:: WORK TO COMPLETE ::
The full data must be written out exactly, with every line included.

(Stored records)

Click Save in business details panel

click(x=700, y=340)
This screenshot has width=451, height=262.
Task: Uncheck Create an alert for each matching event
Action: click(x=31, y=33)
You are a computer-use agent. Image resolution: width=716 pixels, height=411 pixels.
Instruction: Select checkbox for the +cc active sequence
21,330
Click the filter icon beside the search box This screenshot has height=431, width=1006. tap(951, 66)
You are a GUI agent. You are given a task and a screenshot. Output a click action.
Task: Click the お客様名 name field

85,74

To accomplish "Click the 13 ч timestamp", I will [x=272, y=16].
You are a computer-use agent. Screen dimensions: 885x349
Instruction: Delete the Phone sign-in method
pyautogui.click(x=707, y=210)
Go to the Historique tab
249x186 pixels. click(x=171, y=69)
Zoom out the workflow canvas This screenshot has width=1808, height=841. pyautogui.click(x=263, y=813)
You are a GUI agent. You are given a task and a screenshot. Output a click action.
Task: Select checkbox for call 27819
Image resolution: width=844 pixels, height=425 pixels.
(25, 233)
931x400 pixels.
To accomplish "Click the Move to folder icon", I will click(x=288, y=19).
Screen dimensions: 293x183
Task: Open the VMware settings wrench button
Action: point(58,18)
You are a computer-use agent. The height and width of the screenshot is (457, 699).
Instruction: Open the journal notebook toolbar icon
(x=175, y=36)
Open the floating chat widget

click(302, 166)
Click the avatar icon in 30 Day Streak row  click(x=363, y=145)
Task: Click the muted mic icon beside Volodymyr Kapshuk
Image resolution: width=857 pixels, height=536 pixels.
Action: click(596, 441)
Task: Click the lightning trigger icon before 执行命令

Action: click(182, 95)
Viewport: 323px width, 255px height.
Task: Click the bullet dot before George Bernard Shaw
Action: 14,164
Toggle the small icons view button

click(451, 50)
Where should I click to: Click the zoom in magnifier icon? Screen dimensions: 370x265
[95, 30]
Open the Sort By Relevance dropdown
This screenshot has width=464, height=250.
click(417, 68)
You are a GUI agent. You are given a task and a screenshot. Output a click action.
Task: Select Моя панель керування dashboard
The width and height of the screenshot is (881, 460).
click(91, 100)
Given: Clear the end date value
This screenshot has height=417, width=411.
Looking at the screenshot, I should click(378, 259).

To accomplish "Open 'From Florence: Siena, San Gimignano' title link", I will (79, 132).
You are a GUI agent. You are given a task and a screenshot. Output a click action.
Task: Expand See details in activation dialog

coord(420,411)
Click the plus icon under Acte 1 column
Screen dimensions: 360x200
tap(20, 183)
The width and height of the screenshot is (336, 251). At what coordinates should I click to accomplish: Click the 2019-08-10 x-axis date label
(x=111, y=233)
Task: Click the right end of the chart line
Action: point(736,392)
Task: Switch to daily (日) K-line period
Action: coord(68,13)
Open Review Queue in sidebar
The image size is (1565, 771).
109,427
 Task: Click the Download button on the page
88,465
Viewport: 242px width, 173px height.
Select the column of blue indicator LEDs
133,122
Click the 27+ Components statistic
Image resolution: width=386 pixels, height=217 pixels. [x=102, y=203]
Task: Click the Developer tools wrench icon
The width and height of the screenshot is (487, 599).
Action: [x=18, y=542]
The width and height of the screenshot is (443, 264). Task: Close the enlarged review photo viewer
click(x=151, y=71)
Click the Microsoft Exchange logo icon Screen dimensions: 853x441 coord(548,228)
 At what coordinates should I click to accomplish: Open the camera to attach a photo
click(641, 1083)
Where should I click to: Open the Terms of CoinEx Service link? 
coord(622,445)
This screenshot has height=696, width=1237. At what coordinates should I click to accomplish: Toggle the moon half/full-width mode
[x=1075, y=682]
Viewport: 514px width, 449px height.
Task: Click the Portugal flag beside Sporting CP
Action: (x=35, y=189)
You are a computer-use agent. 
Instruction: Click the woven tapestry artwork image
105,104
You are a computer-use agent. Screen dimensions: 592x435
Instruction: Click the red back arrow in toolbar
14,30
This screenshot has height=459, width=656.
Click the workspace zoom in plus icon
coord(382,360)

:: OUTPUT BELOW ::
Click Save in business details panel

click(x=700, y=340)
This screenshot has width=451, height=262.
Task: Uncheck Create an alert for each matching event
Action: click(x=31, y=33)
You are a computer-use agent. Image resolution: width=716 pixels, height=411 pixels.
Instruction: Select checkbox for the +cc active sequence
21,330
Click the filter icon beside the search box This screenshot has height=431, width=1006. tap(951, 66)
You are a GUI agent. You are given a task and a screenshot. Output a click action.
Task: Click the お客様名 name field

85,74

To accomplish "Click the 13 ч timestamp", I will [x=272, y=16].
You are a computer-use agent. Screen dimensions: 885x349
Instruction: Delete the Phone sign-in method
pyautogui.click(x=707, y=210)
Go to the Historique tab
249x186 pixels. click(x=171, y=69)
Zoom out the workflow canvas This screenshot has width=1808, height=841. pyautogui.click(x=263, y=813)
You are a GUI agent. You are given a task and a screenshot. Output a click action.
Task: Select checkbox for call 27819
Image resolution: width=844 pixels, height=425 pixels.
(25, 233)
931x400 pixels.
To accomplish "Click the Move to folder icon", I will click(x=288, y=19).
Screen dimensions: 293x183
Task: Open the VMware settings wrench button
Action: point(58,18)
You are a computer-use agent. The height and width of the screenshot is (457, 699).
Instruction: Open the journal notebook toolbar icon
(x=175, y=36)
Open the floating chat widget

click(302, 166)
Click the avatar icon in 30 Day Streak row  click(x=363, y=145)
Task: Click the muted mic icon beside Volodymyr Kapshuk
Image resolution: width=857 pixels, height=536 pixels.
Action: click(596, 441)
Task: Click the lightning trigger icon before 执行命令

Action: click(182, 95)
Viewport: 323px width, 255px height.
Task: Click the bullet dot before George Bernard Shaw
Action: 14,164
Toggle the small icons view button

click(451, 50)
Where should I click to: Click the zoom in magnifier icon? Screen dimensions: 370x265
[95, 30]
Open the Sort By Relevance dropdown
This screenshot has width=464, height=250.
click(417, 68)
You are a GUI agent. You are given a task and a screenshot. Output a click action.
Task: Select Моя панель керування dashboard
The width and height of the screenshot is (881, 460).
click(91, 100)
Given: Clear the end date value
This screenshot has height=417, width=411.
Looking at the screenshot, I should click(378, 259).

To accomplish "Open 'From Florence: Siena, San Gimignano' title link", I will (79, 132).
You are a GUI agent. You are given a task and a screenshot. Output a click action.
Task: Expand See details in activation dialog

coord(420,411)
Click the plus icon under Acte 1 column
Screen dimensions: 360x200
tap(20, 183)
The width and height of the screenshot is (336, 251). At what coordinates should I click to accomplish: Click the 2019-08-10 x-axis date label
(x=111, y=233)
Task: Click the right end of the chart line
Action: point(736,392)
Task: Switch to daily (日) K-line period
Action: coord(68,13)
Open Review Queue in sidebar
The image size is (1565, 771).
109,427
 Task: Click the Download button on the page
88,465
Viewport: 242px width, 173px height.
Select the column of blue indicator LEDs
133,122
Click the 27+ Components statistic
Image resolution: width=386 pixels, height=217 pixels. [x=102, y=203]
Task: Click the Developer tools wrench icon
The width and height of the screenshot is (487, 599).
Action: [x=18, y=542]
The width and height of the screenshot is (443, 264). Task: Close the enlarged review photo viewer
click(x=151, y=71)
Click the Microsoft Exchange logo icon Screen dimensions: 853x441 coord(548,228)
 At what coordinates should I click to accomplish: Open the camera to attach a photo
click(641, 1083)
Where should I click to: Open the Terms of CoinEx Service link? 
coord(622,445)
This screenshot has height=696, width=1237. At what coordinates should I click to accomplish: Toggle the moon half/full-width mode
[x=1075, y=682]
Viewport: 514px width, 449px height.
Task: Click the Portugal flag beside Sporting CP
Action: (x=35, y=189)
You are a computer-use agent. 
Instruction: Click the woven tapestry artwork image
105,104
You are a computer-use agent. Screen dimensions: 592x435
Instruction: Click the red back arrow in toolbar
14,30
This screenshot has height=459, width=656.
Click the workspace zoom in plus icon
coord(382,360)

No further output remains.